## Stored data entries
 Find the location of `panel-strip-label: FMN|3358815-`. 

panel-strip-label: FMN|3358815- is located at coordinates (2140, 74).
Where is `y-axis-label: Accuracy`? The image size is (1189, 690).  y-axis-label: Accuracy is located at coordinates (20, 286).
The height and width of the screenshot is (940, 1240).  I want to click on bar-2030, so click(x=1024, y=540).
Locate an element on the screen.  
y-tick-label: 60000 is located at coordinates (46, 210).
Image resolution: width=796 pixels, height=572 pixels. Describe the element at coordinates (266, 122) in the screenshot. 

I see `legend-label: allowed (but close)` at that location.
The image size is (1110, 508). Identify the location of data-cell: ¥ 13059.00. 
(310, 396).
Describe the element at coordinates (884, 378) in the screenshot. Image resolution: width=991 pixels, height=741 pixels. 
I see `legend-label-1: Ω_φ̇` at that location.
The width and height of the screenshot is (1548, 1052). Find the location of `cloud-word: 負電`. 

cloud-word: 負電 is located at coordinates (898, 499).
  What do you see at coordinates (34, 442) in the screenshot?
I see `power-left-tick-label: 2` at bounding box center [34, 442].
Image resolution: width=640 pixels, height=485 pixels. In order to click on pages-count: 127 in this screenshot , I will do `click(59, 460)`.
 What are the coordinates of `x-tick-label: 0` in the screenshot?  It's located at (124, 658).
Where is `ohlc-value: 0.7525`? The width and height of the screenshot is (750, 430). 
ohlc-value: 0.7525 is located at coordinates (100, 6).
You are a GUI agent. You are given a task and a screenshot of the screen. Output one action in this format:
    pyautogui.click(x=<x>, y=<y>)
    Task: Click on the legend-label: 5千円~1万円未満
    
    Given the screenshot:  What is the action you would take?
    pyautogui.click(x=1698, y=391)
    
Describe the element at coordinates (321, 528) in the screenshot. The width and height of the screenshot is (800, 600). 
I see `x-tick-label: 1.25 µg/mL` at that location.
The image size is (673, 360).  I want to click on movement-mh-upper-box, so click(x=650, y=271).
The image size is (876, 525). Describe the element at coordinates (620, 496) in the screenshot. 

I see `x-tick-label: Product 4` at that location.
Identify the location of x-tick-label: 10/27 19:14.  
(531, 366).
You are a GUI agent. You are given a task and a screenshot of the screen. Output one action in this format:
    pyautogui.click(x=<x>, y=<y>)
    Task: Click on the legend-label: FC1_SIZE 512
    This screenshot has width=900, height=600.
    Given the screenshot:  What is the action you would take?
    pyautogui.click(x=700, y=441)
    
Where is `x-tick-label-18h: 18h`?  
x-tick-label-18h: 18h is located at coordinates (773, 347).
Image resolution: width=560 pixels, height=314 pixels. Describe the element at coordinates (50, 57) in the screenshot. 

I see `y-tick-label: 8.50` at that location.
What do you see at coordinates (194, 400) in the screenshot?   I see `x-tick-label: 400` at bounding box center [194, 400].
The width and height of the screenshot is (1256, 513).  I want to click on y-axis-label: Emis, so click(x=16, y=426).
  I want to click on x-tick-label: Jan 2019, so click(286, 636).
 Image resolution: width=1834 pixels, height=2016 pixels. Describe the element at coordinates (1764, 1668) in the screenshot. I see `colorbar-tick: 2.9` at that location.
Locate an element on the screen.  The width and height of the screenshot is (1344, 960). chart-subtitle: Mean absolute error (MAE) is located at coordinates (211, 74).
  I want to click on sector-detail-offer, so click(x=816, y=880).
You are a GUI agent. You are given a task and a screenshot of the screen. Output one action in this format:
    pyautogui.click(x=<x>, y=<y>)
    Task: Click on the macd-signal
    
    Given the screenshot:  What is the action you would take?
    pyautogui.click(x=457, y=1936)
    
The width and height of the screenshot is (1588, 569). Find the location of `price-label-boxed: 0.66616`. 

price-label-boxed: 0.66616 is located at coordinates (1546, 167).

## TO-DO ITEM
Recast the data from the line containing "The width and height of the screenshot is (1588, 569)." through the end of the data, both ends included, as a Markdown table with the columns "Row" and "Data line". Number each row and omit blank lines.

## TASK SOLUTION
| Row | Data line |
|---|---|
| 1 | The width and height of the screenshot is (1588, 569). Find the location of `price-label-boxed: 0.66616`.  |
| 2 | price-label-boxed: 0.66616 is located at coordinates (1546, 167). |